◆ Work task
The lines of the records that include "Information" should all be copied.

** Opening Data to use block **

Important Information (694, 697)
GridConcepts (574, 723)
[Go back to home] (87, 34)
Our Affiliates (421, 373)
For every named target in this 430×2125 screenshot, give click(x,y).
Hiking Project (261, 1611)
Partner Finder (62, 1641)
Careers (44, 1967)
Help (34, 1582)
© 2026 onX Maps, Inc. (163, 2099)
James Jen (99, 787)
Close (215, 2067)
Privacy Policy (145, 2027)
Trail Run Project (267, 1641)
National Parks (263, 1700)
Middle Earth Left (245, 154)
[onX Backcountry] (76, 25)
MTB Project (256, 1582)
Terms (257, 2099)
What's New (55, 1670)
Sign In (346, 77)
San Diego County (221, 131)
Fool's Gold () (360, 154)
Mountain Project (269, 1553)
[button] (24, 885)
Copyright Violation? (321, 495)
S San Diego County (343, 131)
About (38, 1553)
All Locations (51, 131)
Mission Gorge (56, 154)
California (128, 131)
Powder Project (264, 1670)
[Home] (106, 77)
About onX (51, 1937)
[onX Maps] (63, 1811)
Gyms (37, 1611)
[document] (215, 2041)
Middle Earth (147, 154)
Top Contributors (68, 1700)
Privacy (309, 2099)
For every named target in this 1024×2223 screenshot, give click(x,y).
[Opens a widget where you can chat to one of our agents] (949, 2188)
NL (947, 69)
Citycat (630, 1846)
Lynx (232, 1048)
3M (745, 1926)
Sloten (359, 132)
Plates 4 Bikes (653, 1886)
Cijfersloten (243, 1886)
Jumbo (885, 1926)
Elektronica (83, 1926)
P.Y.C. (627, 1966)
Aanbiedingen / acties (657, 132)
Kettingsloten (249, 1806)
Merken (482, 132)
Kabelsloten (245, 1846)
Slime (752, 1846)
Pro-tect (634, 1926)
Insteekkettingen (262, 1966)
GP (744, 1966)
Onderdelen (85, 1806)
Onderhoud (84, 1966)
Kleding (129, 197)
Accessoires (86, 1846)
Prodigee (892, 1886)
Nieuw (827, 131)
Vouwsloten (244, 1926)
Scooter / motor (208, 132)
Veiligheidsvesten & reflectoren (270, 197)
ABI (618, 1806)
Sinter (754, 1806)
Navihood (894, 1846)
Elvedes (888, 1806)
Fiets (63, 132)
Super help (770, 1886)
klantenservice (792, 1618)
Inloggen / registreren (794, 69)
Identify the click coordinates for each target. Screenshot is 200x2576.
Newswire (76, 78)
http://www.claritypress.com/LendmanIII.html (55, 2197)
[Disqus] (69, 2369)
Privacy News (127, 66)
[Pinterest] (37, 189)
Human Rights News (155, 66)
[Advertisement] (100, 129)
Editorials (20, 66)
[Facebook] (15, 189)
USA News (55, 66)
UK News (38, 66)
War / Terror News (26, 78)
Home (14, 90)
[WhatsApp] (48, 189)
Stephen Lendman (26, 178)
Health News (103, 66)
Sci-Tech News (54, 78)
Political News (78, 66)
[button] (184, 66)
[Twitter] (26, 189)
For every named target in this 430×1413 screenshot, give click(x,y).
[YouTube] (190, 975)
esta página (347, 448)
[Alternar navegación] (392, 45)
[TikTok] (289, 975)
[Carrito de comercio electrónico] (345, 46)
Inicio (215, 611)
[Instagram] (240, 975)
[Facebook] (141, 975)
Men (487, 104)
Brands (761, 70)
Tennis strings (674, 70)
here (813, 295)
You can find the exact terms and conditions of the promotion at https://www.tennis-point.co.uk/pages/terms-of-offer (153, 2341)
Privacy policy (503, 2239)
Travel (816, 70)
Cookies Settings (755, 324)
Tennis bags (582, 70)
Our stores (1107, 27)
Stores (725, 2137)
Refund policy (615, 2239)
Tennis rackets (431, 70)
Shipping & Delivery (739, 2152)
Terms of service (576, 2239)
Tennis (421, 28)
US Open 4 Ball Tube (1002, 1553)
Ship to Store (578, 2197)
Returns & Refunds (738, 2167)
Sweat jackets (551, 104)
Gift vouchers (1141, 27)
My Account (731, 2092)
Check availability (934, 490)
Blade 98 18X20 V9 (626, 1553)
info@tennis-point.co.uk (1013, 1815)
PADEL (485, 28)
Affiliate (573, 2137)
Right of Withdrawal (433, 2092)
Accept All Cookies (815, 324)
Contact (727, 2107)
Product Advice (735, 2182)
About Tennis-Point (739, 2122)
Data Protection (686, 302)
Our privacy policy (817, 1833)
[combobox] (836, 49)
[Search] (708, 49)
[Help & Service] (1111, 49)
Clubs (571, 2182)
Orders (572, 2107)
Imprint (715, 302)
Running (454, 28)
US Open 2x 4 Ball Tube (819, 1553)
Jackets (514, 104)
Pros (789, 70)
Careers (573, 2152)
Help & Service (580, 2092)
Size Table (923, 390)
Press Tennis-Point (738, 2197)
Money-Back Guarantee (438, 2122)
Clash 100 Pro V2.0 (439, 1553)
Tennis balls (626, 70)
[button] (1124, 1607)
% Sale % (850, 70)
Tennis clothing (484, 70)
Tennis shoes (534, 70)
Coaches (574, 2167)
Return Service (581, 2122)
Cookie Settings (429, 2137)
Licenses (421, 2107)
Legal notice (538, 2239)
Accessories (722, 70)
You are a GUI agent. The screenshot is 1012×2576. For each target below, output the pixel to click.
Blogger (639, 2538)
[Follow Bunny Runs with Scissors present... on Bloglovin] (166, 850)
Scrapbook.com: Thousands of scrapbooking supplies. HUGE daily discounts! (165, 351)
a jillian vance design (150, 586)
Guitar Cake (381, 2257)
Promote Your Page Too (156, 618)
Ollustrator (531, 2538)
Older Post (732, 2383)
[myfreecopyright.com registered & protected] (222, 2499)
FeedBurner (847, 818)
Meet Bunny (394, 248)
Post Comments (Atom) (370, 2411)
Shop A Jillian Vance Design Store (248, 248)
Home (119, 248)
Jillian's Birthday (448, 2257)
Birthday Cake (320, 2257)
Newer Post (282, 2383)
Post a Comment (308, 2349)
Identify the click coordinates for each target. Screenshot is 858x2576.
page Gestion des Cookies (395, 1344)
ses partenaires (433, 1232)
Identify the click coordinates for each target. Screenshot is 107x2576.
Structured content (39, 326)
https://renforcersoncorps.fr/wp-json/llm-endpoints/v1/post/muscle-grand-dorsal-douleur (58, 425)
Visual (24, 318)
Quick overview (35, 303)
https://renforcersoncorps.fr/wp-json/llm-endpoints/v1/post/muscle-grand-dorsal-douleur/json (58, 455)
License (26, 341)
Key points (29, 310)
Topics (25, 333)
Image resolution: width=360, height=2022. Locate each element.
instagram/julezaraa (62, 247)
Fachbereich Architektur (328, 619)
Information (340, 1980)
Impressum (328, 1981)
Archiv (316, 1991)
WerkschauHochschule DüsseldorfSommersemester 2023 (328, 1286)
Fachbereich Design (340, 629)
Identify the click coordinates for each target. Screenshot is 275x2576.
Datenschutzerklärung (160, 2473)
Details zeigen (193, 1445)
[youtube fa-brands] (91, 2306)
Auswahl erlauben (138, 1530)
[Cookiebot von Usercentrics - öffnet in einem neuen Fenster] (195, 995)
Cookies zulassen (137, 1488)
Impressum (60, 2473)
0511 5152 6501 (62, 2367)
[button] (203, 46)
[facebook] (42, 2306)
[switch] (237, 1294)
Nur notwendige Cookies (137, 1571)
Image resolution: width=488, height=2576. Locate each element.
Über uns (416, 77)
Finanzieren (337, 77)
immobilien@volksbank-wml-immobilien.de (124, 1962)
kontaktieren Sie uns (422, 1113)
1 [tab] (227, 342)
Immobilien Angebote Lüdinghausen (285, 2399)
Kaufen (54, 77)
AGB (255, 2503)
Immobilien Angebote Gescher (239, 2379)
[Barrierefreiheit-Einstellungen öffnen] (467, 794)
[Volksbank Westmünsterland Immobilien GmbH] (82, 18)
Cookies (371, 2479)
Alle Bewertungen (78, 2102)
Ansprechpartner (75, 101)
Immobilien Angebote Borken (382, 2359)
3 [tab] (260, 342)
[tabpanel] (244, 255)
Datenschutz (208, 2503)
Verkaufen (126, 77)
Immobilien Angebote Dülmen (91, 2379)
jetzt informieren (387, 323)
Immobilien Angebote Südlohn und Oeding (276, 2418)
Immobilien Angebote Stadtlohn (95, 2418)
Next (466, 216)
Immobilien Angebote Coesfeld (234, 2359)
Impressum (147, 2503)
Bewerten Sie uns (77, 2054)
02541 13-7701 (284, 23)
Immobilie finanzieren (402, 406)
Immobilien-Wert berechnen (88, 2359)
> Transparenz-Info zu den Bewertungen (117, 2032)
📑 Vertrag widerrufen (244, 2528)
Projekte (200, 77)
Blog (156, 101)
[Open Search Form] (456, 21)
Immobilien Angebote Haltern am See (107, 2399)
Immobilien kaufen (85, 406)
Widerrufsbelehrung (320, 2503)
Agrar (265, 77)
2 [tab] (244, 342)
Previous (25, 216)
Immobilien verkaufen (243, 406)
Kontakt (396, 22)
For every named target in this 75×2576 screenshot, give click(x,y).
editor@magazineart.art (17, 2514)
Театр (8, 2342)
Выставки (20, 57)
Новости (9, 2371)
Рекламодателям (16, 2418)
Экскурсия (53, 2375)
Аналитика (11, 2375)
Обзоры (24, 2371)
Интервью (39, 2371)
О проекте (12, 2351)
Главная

** Closing Data to use block **

◆ Response to this exercise
Important Information (694, 697)
Information (340, 1980)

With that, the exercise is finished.